▸ **What you are asked to do**: Return every line of the records below that contains the word "header", copying each one in full.

▸ **Data shown**:
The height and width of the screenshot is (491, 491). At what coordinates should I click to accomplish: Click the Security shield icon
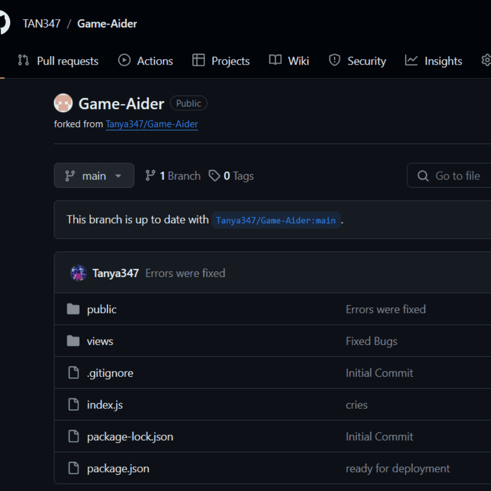coord(334,60)
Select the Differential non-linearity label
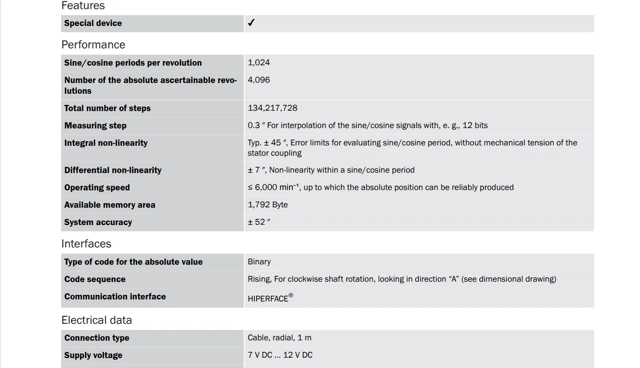 click(113, 170)
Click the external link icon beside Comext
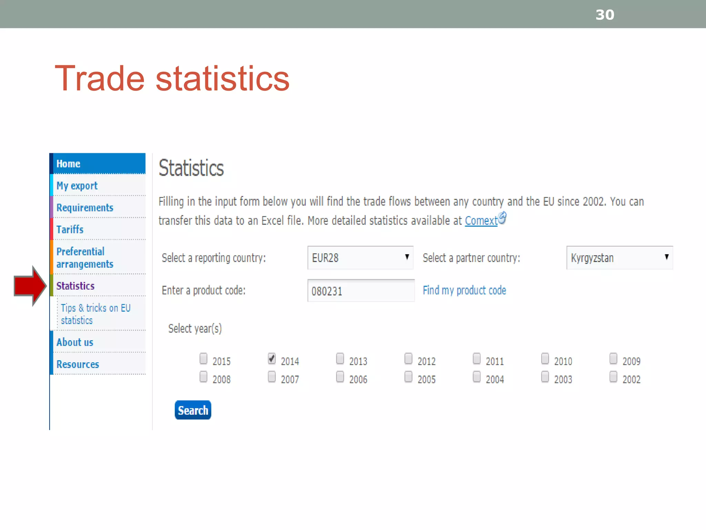The height and width of the screenshot is (530, 706). 503,218
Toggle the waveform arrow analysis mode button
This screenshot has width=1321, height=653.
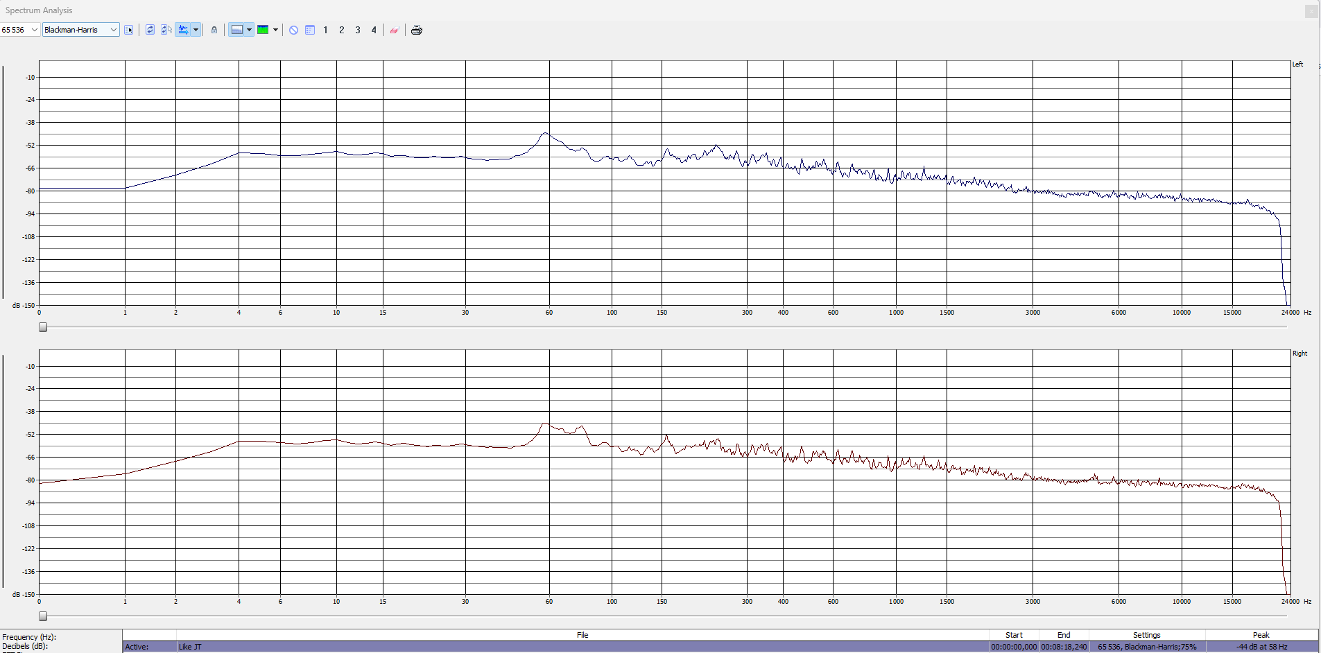[x=183, y=30]
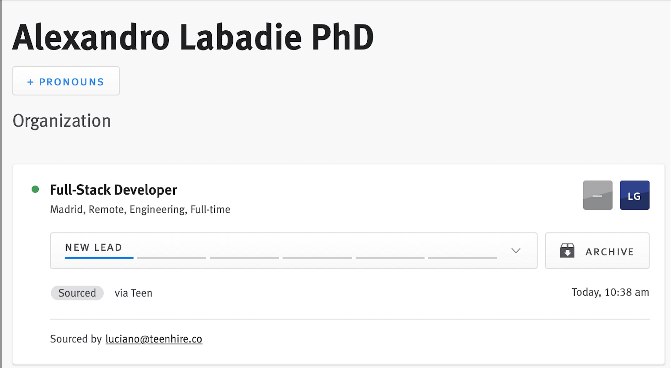Viewport: 671px width, 368px height.
Task: Select the last pipeline stage segment
Action: tap(463, 258)
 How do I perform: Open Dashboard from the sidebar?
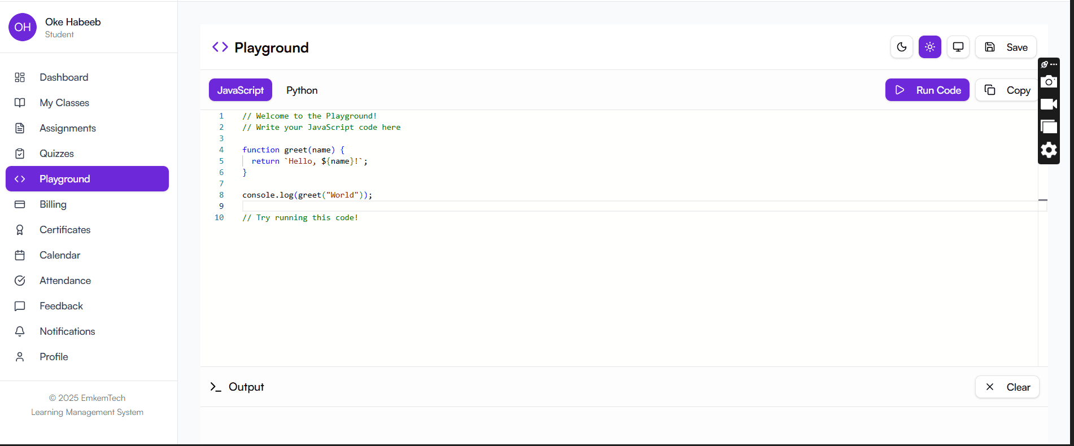pos(64,77)
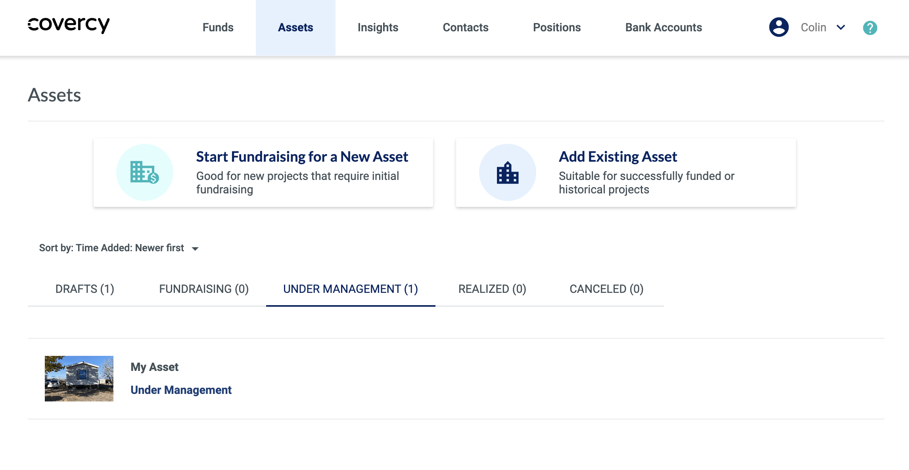Click Start Fundraising for a New Asset
This screenshot has height=470, width=909.
click(x=302, y=157)
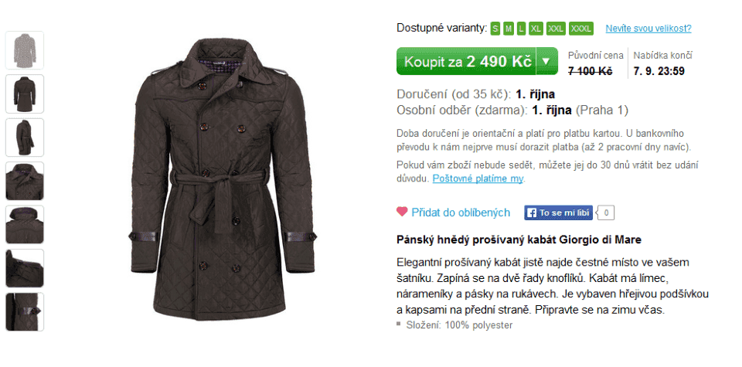The height and width of the screenshot is (367, 742).
Task: Choose the XL size badge
Action: pyautogui.click(x=536, y=29)
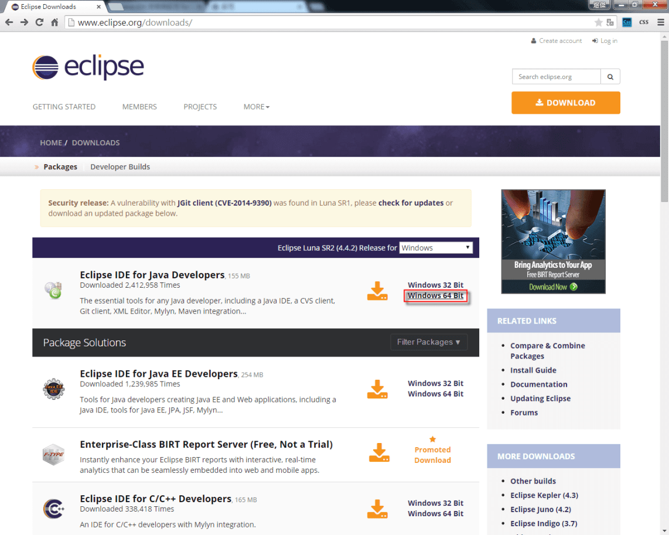
Task: Open the Install Guide link
Action: (533, 370)
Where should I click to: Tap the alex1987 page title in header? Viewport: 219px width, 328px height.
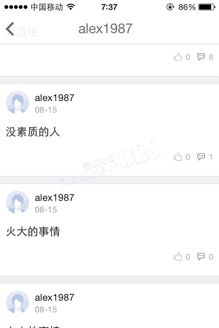click(106, 29)
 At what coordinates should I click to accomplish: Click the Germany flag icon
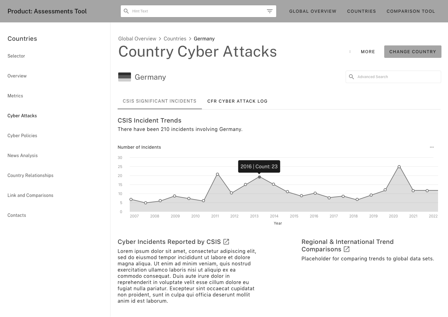pyautogui.click(x=124, y=77)
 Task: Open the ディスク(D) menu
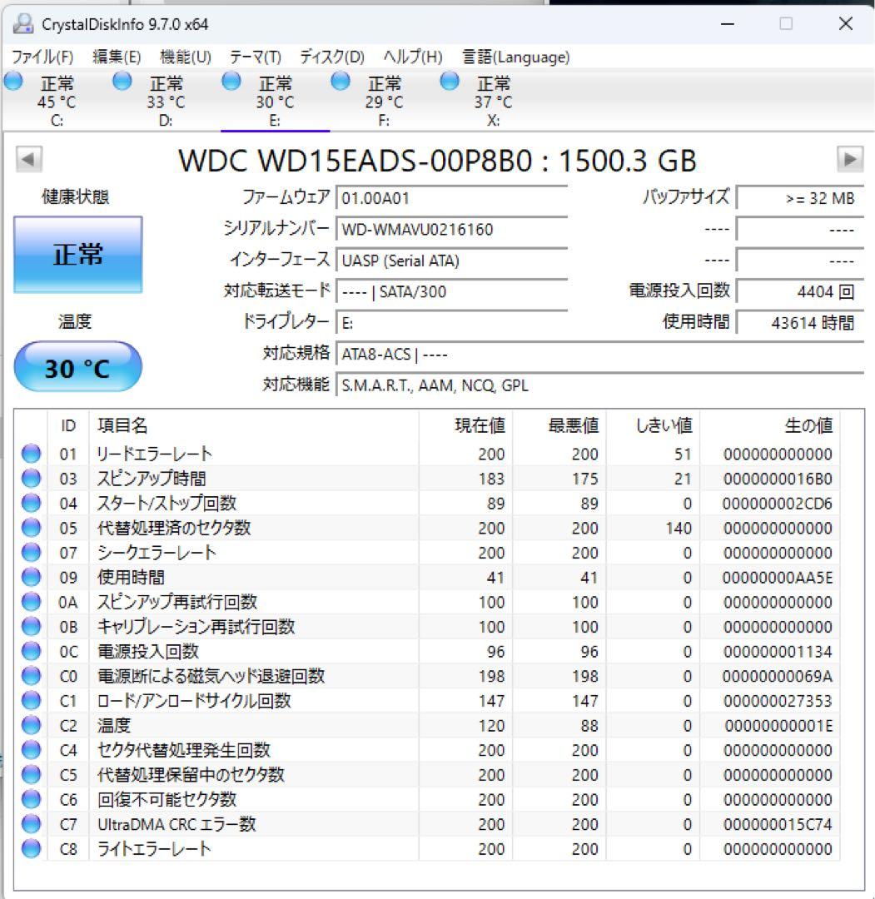[333, 57]
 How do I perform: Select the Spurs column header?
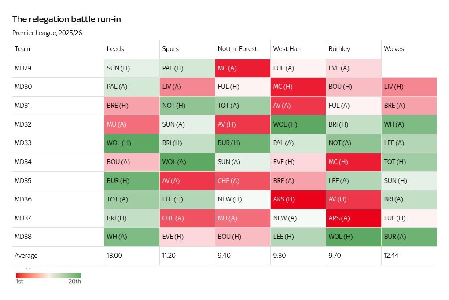tap(170, 49)
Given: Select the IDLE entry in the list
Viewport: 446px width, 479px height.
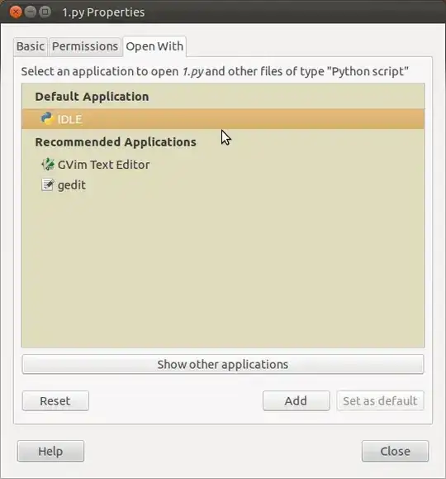Looking at the screenshot, I should (223, 119).
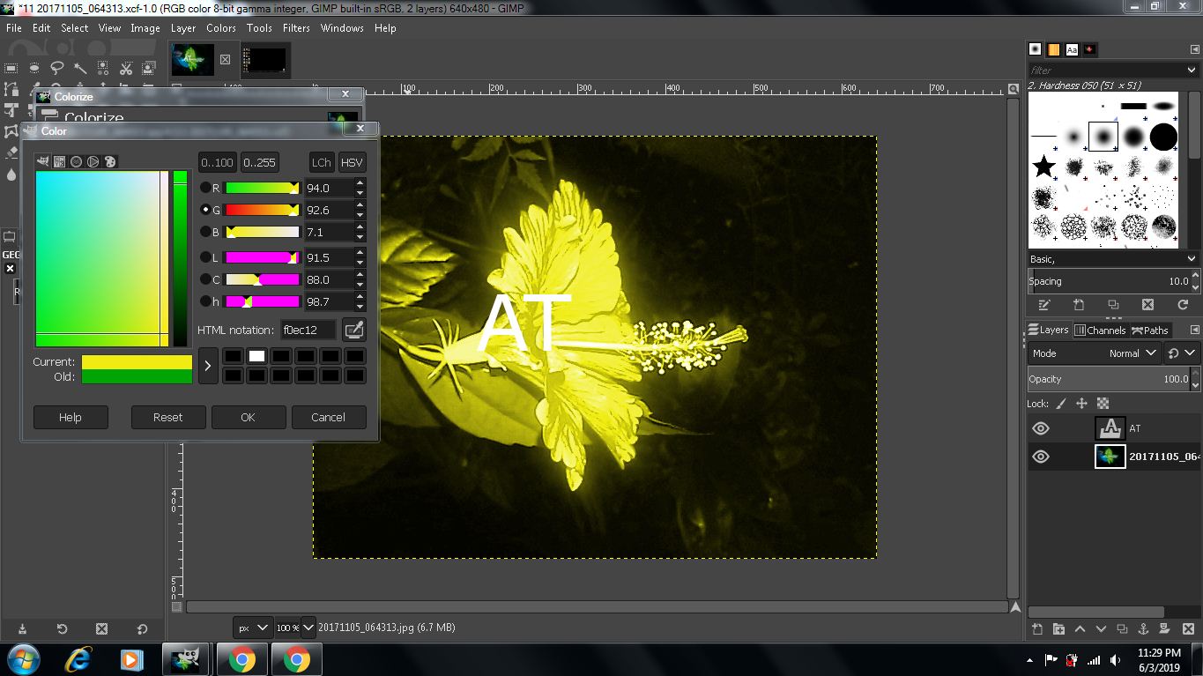Switch to the Channels tab
Viewport: 1203px width, 676px height.
(x=1102, y=330)
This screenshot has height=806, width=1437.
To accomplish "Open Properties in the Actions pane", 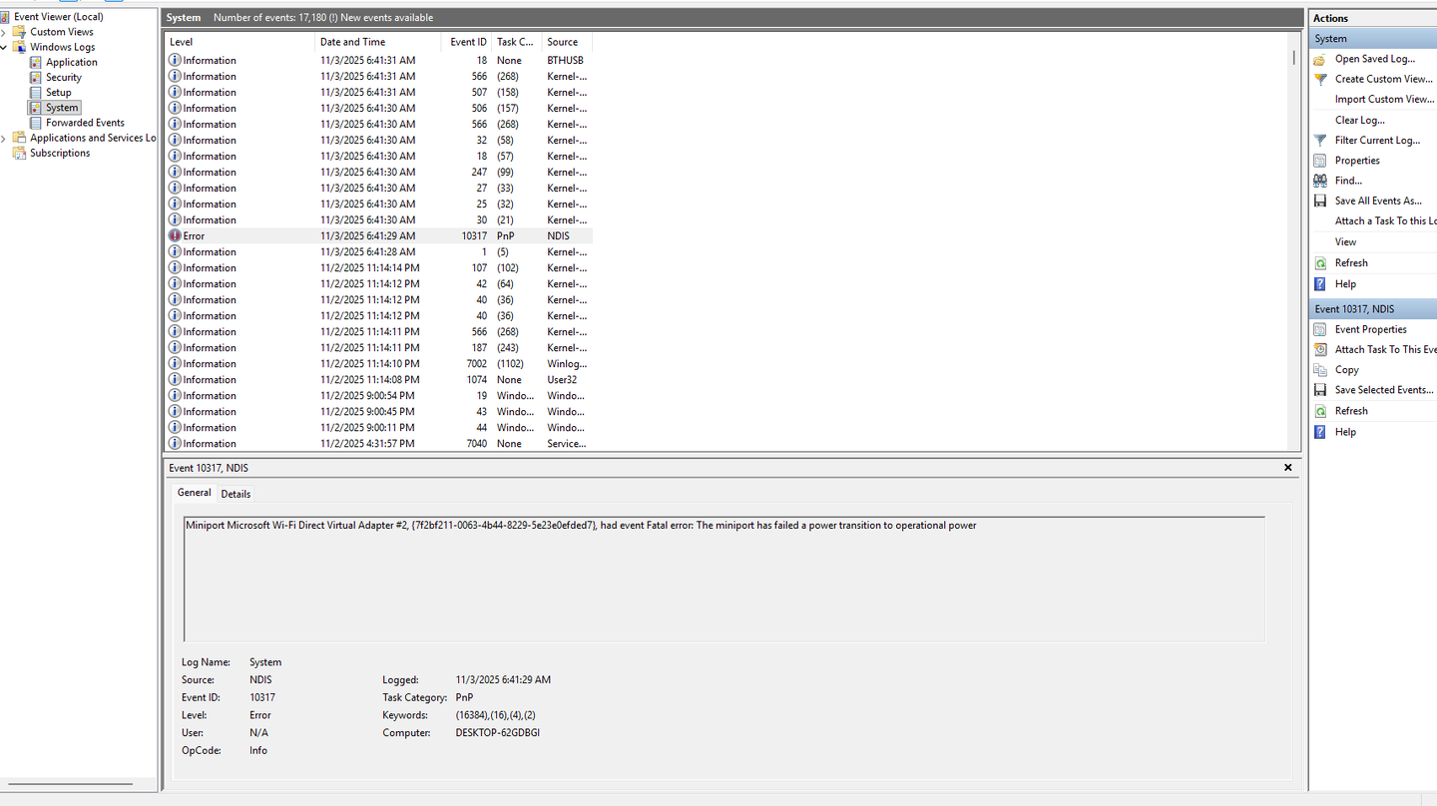I will click(x=1356, y=161).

▸ **Output**:
Where should I click to: Tap the alex1987 page title in header? Viewport: 219px width, 328px height.
 How do I perform: Select the Spurs column header?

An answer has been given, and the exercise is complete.